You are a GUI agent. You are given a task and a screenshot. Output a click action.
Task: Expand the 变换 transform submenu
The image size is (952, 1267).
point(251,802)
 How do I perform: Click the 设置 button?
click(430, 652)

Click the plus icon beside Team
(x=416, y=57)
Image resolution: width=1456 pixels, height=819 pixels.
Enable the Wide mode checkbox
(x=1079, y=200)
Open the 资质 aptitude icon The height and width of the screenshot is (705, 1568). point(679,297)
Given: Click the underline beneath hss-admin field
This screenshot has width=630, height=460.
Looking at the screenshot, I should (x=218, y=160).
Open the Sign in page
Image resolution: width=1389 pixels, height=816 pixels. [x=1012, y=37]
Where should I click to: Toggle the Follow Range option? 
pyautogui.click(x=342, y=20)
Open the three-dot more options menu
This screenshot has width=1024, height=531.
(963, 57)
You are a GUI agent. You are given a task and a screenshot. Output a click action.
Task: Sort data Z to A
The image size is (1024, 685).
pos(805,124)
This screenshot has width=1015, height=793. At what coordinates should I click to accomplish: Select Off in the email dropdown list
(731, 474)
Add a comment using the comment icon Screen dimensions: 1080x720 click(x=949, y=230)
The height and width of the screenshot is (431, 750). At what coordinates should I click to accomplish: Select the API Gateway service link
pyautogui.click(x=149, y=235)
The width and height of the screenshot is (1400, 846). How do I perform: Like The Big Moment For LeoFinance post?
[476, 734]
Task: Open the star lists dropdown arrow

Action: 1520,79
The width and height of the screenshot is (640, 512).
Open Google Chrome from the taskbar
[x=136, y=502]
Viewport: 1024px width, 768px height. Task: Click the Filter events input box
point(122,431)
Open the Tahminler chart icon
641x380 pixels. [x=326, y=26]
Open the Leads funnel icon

• **Exercise details**:
Exactly as written, transcribe every line shown above.

• **Exercise output**:
You are a GUI agent. You are given a task and a screenshot. Output a click action.
Task: Expand the 变换 transform submenu
The image size is (952, 1267).
point(251,802)
 How do I perform: Click the 设置 button?
click(430, 652)

Click the plus icon beside Team
(x=416, y=57)
Image resolution: width=1456 pixels, height=819 pixels.
Enable the Wide mode checkbox
(x=1079, y=200)
Open the 资质 aptitude icon The height and width of the screenshot is (705, 1568). point(679,297)
Given: Click the underline beneath hss-admin field
This screenshot has width=630, height=460.
Looking at the screenshot, I should (x=218, y=160).
Open the Sign in page
Image resolution: width=1389 pixels, height=816 pixels. [x=1012, y=37]
Where should I click to: Toggle the Follow Range option? 
pyautogui.click(x=342, y=20)
Open the three-dot more options menu
This screenshot has width=1024, height=531.
(963, 57)
You are a GUI agent. You are given a task and a screenshot. Output a click action.
Task: Sort data Z to A
The image size is (1024, 685).
pos(805,124)
This screenshot has width=1015, height=793. At what coordinates should I click to accomplish: Select Off in the email dropdown list
(731, 474)
Add a comment using the comment icon Screen dimensions: 1080x720 click(x=949, y=230)
The height and width of the screenshot is (431, 750). At what coordinates should I click to accomplish: Select the API Gateway service link
pyautogui.click(x=149, y=235)
The width and height of the screenshot is (1400, 846). How do I perform: Like The Big Moment For LeoFinance post?
[476, 734]
Task: Open the star lists dropdown arrow

Action: 1520,79
The width and height of the screenshot is (640, 512).
Open Google Chrome from the taskbar
[x=136, y=502]
Viewport: 1024px width, 768px height. Task: Click the Filter events input box
point(122,431)
Open the Tahminler chart icon
641x380 pixels. [x=326, y=26]
Open the Leads funnel icon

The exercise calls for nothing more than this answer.